Last year’s seasonal peak prompted an unusual level of media interest in the UK logistics sector and our labour shortages. Whether it was the growth of ecommerce fuelling unprecedented demand for pick and pack workers; or the unintended consequences of Brexit leading to the loss of experienced fork-lift truck drivers – this was not just trusted trade publications like WLN. National newspapers, radio programmes and even the BBC TV News gave our industry more coverage than ever before.
Logistics has always been a labour-intensive business, so the public could be forgiven for believing warehousing is all about front-line operational jobs. And indeed, entry-level jobs are plentiful, but it would be wrong to portray them as the only option. One of the characteristics of logistics is the huge range of opportunities for career progression. For example, warehouse to wheels programmes is a proven path for warehouse workers to get into HGV driving, a field that is finally becoming the well-paid and respected profession it ought to have been all along.

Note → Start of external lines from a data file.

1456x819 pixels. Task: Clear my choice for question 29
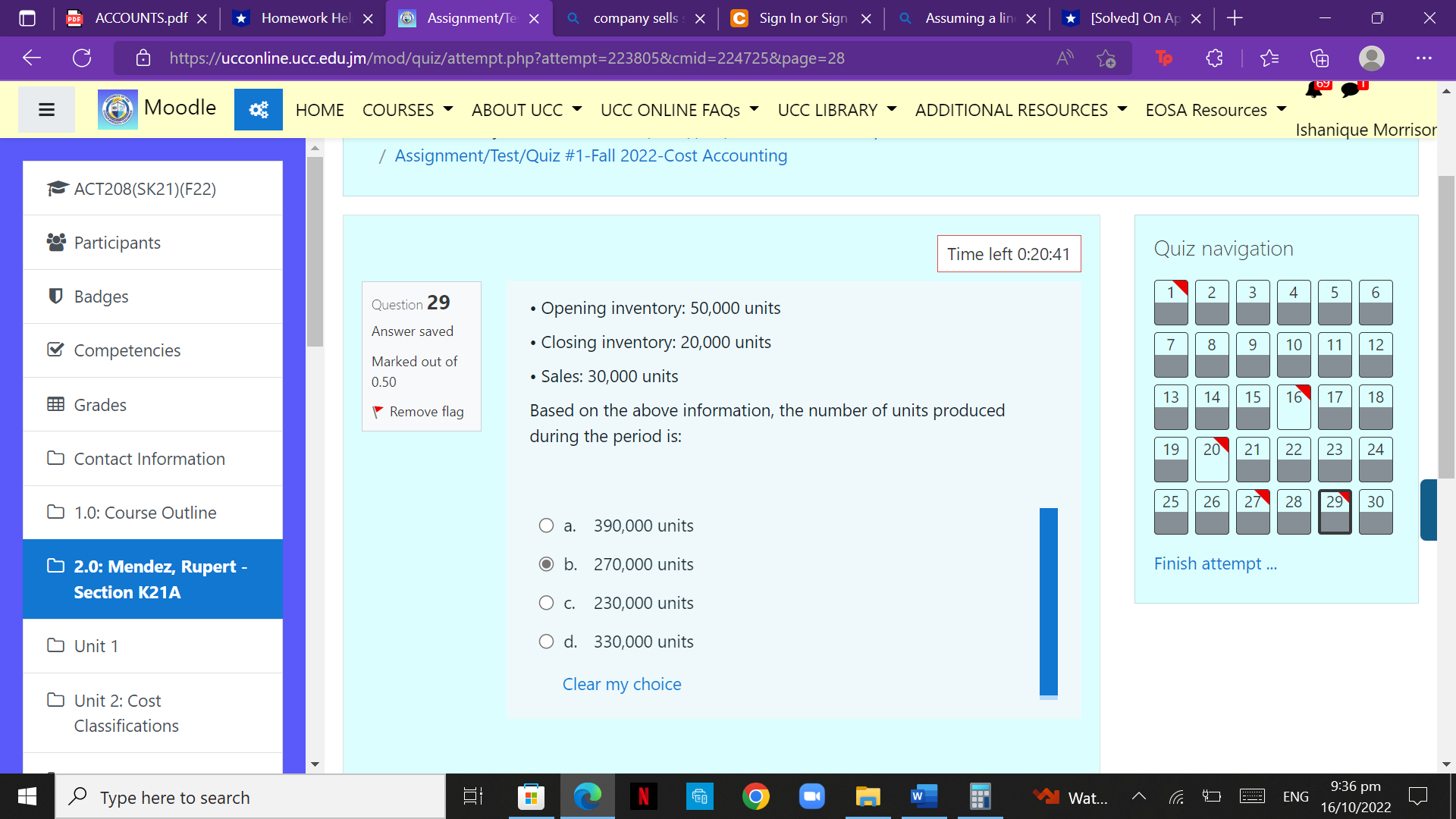pos(621,683)

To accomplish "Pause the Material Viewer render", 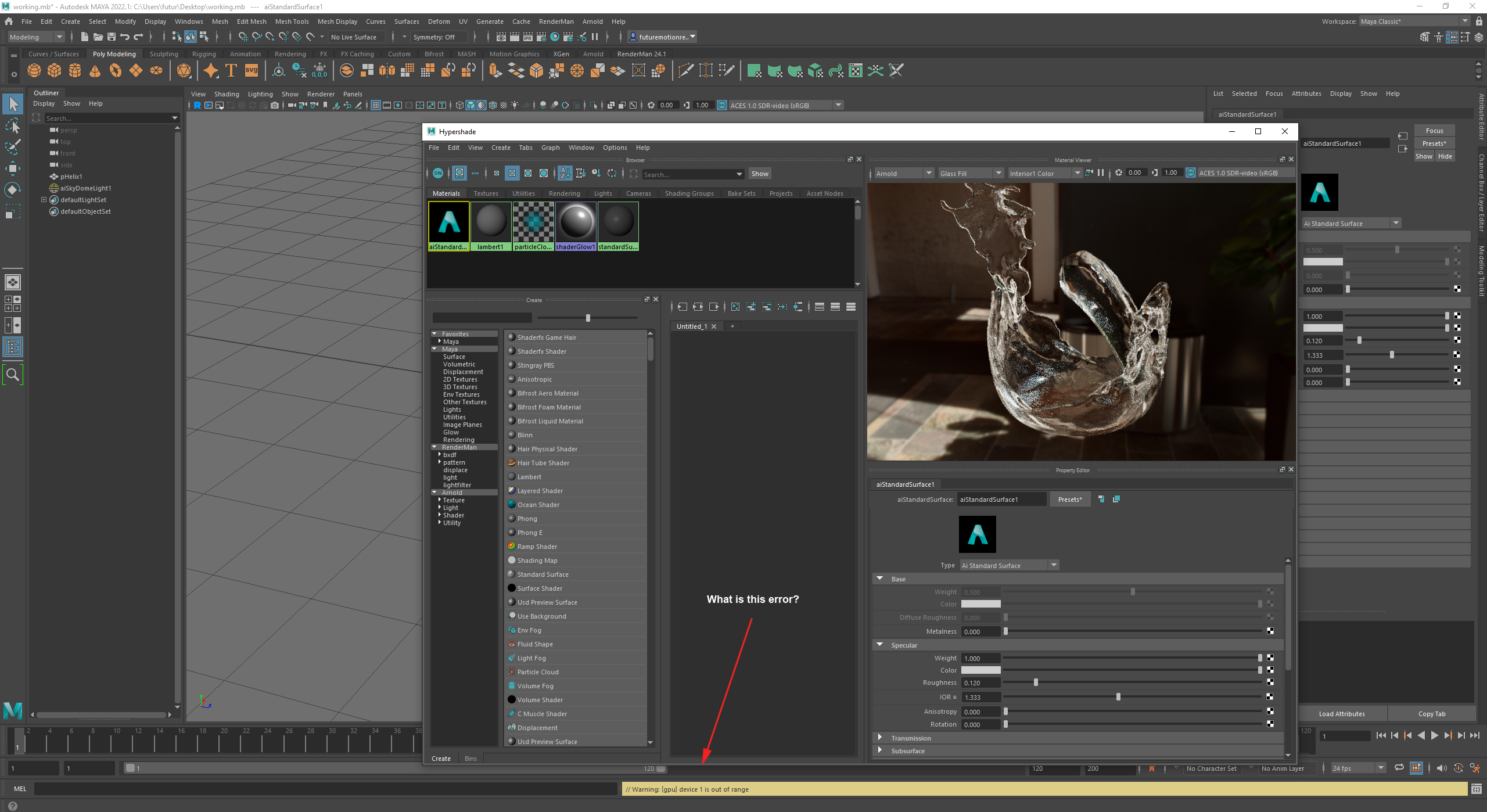I will point(1101,173).
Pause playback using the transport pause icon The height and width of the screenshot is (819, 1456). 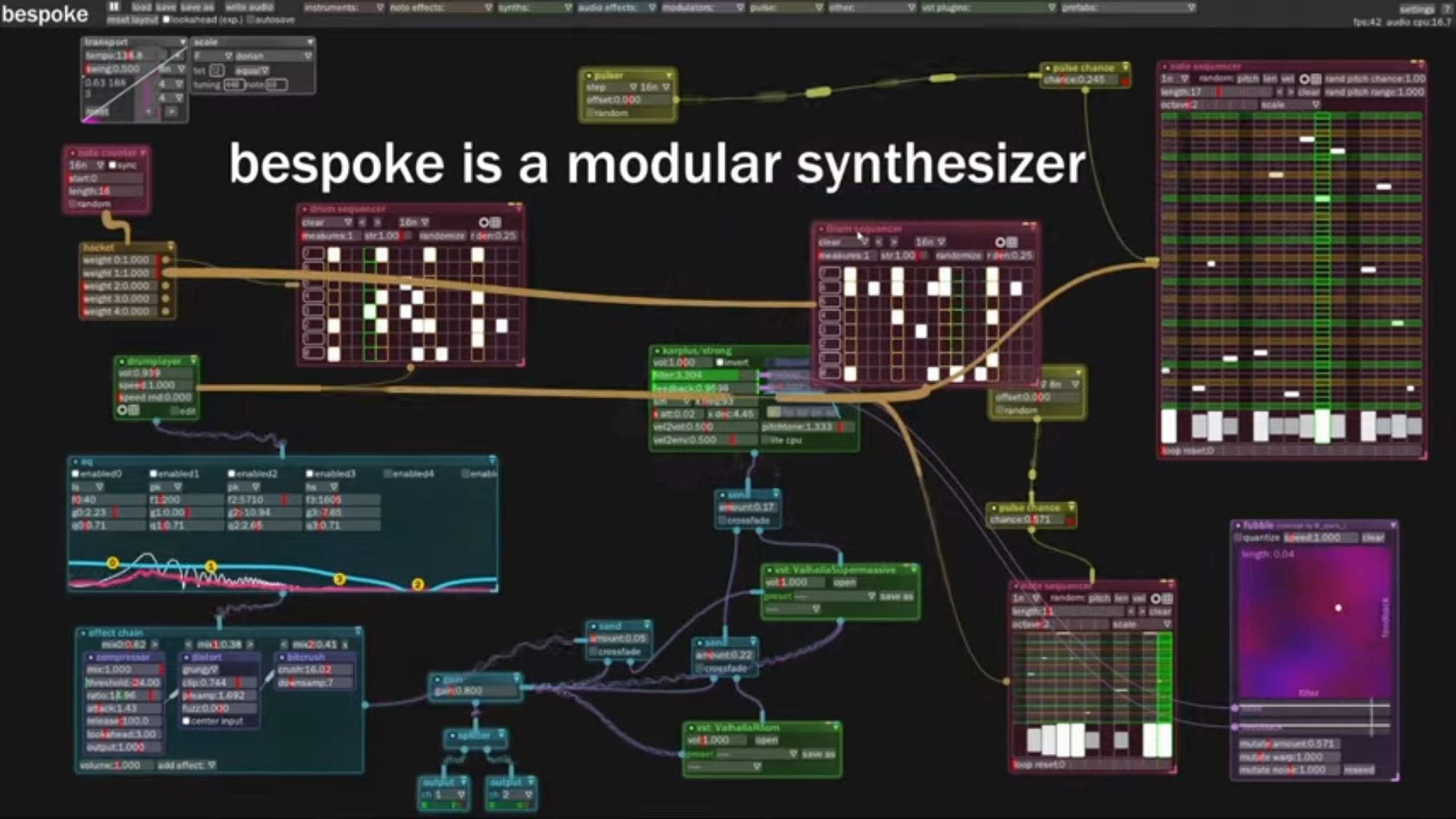coord(113,7)
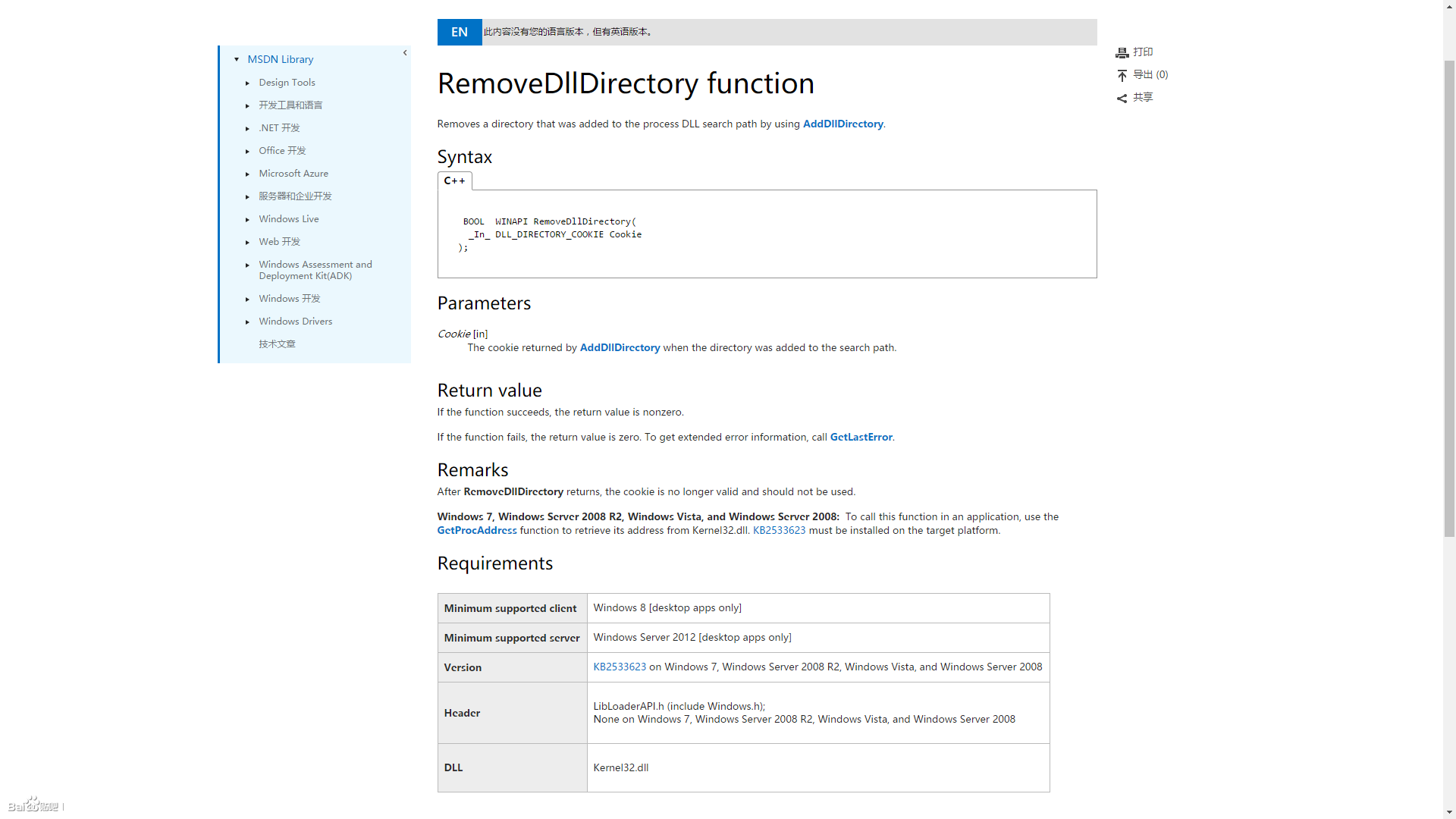Select the C++ syntax tab
The height and width of the screenshot is (819, 1456).
454,180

The warehousing sector continues to expand, and the vacancy rates remain high in a wide range of different roles. Large teams of warehouse workers need supervision and management, but nearly half of the thousands of managers and directors working in transport and storage are due to retire by 2027, creating a growing need for leadership at all levels. The world of big data is intensifying our reliance on analysts and planners. IT systems and integration projects are becoming increasingly complex, so software engineering is essential. Buildings and handling equipment must be built and maintained. Investors and customers are driving companies towards more sustainable practices, which in turn require new skills. And of course, Brexit has irrevocably changed import and export routines, leading to a spike in demand for freight forwarding expertise; a shift that will become more significant when forthcoming legislation allows more electronic documentation.
Meanwhile, our Government predicts a huge increase in warehouse robotics, which you might expect to supress employment prospects. But the myth that robots will steal workers’ jobs has been proved to be wrong. When the 19th century textile industry was automated, the number of weavers continued to grow; when Automated Teller Machines (ATMs) became popular in the 1980s and 90s, the number of customer-facing roles in banks went up, not down. It seems more likely that automation will improve the job opportunities in warehousing. More engineers, for example, will be needed to manage the mechanical and electrical aspects of the new technologies.
All of which points to the importance of skills, training and tackling the labour crisis. Logistics is overdue a makeover, so at last our public image truly reflects the opportunities on offer.